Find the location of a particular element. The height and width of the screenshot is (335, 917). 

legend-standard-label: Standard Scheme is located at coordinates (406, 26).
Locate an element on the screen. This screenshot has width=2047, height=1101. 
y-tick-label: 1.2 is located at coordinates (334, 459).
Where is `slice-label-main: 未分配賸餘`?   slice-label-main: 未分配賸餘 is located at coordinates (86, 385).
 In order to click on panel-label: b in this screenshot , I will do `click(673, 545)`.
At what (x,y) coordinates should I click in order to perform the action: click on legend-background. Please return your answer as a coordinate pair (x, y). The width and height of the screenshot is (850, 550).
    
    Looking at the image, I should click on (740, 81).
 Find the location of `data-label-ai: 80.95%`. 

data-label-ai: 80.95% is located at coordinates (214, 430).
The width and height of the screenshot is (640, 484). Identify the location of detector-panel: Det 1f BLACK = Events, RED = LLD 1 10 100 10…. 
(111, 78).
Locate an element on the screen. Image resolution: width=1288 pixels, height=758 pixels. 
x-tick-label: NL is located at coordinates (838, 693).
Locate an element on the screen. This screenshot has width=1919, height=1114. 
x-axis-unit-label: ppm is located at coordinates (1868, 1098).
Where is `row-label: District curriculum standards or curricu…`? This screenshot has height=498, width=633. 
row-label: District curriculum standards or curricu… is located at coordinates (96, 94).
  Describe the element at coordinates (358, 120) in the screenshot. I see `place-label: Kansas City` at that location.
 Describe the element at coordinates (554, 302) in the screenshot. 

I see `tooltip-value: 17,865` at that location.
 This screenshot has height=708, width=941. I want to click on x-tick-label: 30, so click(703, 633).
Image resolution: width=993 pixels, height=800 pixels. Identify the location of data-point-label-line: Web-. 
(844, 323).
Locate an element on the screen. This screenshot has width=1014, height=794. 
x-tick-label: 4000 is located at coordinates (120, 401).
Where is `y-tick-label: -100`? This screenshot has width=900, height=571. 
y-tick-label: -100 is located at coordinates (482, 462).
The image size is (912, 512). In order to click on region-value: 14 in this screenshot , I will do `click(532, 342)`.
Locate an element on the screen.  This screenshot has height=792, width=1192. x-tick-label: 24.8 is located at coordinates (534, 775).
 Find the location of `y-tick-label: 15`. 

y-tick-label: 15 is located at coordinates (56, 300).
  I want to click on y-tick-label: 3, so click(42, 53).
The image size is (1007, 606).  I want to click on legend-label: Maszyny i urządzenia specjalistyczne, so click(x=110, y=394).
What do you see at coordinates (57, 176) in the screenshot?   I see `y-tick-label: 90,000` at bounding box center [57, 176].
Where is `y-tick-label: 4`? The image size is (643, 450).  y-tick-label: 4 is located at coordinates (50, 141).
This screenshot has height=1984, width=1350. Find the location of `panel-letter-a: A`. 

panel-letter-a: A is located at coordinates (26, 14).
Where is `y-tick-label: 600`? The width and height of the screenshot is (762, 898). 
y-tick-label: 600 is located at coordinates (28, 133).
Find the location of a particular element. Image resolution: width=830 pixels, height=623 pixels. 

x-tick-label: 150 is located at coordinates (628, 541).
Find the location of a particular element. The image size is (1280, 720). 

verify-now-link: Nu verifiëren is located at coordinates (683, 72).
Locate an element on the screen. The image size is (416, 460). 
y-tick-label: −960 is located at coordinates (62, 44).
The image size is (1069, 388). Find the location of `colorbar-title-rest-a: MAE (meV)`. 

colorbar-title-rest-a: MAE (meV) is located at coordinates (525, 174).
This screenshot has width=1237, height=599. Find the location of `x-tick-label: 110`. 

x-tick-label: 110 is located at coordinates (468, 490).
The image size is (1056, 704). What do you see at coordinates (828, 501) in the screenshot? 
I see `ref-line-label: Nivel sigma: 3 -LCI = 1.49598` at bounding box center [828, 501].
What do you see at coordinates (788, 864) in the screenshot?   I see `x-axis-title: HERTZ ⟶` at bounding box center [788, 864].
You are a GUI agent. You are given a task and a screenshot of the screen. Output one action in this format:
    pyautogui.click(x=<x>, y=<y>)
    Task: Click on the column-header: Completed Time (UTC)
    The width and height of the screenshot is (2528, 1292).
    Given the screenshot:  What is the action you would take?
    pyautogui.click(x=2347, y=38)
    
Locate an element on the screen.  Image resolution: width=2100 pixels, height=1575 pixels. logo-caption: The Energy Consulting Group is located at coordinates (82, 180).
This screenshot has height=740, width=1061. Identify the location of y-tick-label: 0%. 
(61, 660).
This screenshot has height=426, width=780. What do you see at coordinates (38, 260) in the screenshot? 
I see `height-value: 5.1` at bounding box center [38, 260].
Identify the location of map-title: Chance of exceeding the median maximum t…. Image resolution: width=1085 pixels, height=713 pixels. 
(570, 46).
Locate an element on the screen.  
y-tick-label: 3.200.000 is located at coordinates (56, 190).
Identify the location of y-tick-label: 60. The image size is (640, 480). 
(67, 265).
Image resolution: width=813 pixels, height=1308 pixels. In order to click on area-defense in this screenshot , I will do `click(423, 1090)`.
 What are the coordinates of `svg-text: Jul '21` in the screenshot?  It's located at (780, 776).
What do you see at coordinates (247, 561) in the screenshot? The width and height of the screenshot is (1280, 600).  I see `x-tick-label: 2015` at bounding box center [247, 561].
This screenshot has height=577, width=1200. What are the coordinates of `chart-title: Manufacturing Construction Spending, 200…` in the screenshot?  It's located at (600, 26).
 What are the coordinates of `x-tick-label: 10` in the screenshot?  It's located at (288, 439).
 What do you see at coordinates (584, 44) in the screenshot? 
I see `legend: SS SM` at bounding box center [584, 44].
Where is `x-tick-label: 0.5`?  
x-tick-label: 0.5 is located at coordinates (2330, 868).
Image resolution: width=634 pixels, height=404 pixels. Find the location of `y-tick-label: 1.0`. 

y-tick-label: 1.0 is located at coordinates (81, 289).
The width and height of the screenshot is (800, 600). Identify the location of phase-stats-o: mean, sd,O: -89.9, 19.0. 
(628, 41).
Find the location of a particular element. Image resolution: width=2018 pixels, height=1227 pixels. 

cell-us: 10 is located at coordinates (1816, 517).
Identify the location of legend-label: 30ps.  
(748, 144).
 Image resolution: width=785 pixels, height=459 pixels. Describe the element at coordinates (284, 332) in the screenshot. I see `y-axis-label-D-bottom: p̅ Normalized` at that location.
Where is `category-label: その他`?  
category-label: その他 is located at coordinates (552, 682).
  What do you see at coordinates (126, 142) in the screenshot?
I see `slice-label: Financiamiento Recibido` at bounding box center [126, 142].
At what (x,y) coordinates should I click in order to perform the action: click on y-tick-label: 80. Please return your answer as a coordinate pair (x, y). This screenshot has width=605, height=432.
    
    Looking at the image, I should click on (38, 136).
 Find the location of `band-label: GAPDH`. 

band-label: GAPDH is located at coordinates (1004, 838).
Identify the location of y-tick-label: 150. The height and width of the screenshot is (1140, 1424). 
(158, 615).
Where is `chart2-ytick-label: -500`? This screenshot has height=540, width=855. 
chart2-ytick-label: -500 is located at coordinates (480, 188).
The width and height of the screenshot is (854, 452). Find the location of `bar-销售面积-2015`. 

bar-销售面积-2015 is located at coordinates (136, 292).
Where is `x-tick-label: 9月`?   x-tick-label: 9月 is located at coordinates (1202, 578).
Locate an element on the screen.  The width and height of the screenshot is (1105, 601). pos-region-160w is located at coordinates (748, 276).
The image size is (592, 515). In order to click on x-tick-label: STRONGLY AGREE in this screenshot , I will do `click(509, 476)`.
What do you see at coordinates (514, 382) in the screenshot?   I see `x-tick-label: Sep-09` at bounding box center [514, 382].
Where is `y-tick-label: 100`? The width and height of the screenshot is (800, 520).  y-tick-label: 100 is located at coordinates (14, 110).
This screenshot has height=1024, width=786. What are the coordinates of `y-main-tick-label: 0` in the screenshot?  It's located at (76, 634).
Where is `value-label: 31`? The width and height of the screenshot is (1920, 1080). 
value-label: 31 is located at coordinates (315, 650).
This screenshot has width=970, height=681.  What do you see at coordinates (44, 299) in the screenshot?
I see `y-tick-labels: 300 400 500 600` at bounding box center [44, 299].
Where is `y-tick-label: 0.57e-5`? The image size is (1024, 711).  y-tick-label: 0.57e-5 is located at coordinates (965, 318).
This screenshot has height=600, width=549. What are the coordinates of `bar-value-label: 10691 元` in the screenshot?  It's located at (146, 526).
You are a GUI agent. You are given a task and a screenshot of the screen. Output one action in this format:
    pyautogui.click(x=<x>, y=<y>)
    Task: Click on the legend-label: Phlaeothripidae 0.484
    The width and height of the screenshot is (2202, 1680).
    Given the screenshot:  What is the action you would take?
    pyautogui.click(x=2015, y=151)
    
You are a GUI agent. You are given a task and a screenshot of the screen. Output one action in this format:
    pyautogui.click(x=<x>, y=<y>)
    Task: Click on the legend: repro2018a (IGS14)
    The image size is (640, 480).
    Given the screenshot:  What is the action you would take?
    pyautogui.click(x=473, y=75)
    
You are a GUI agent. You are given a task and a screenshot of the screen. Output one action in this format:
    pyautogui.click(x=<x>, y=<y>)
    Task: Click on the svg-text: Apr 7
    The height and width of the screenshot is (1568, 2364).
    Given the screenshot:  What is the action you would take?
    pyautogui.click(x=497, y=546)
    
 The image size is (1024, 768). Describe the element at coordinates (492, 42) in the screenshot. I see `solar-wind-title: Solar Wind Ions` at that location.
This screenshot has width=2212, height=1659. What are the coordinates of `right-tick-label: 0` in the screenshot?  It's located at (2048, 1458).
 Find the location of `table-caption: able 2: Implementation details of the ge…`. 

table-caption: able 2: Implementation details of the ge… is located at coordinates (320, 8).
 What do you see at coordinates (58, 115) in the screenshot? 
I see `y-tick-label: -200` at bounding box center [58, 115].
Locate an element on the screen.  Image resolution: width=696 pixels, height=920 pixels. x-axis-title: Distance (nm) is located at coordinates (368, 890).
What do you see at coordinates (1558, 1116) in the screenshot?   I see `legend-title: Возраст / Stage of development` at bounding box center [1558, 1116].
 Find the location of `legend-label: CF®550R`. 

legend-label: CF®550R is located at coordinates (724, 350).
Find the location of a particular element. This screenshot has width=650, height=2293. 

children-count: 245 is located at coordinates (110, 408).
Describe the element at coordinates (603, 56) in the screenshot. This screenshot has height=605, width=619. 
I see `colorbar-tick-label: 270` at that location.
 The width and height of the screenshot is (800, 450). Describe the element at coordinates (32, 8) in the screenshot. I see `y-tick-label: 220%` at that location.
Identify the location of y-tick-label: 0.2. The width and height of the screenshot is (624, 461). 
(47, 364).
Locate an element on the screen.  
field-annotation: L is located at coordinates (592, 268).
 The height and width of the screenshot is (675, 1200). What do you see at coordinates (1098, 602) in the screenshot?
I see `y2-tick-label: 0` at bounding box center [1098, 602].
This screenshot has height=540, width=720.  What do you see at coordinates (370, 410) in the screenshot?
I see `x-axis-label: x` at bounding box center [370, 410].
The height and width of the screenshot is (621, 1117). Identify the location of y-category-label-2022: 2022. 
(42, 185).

------------------------------

Exercise goal
Starting at the line that contains "has height=498, width=633." and stopping after the line that contains "I want to click on y-tick-label: 3, so", give those lines again with every "Where is" replaced by "Where can I find" and nothing else changed.

Response below
Where can I find `row-label: District curriculum standards or curricu…`? This screenshot has height=498, width=633. 
row-label: District curriculum standards or curricu… is located at coordinates (96, 94).
  Describe the element at coordinates (358, 120) in the screenshot. I see `place-label: Kansas City` at that location.
 Describe the element at coordinates (554, 302) in the screenshot. 

I see `tooltip-value: 17,865` at that location.
 This screenshot has height=708, width=941. I want to click on x-tick-label: 30, so click(703, 633).
Image resolution: width=993 pixels, height=800 pixels. Identify the location of data-point-label-line: Web-. 
(844, 323).
Locate an element on the screen. This screenshot has width=1014, height=794. 
x-tick-label: 4000 is located at coordinates (120, 401).
Where can I find `y-tick-label: -100`? This screenshot has width=900, height=571. 
y-tick-label: -100 is located at coordinates (482, 462).
The image size is (912, 512). In order to click on region-value: 14 in this screenshot , I will do `click(532, 342)`.
Locate an element on the screen.  This screenshot has height=792, width=1192. x-tick-label: 24.8 is located at coordinates (534, 775).
 Find the location of `y-tick-label: 15`. 

y-tick-label: 15 is located at coordinates (56, 300).
  I want to click on y-tick-label: 3, so click(42, 53).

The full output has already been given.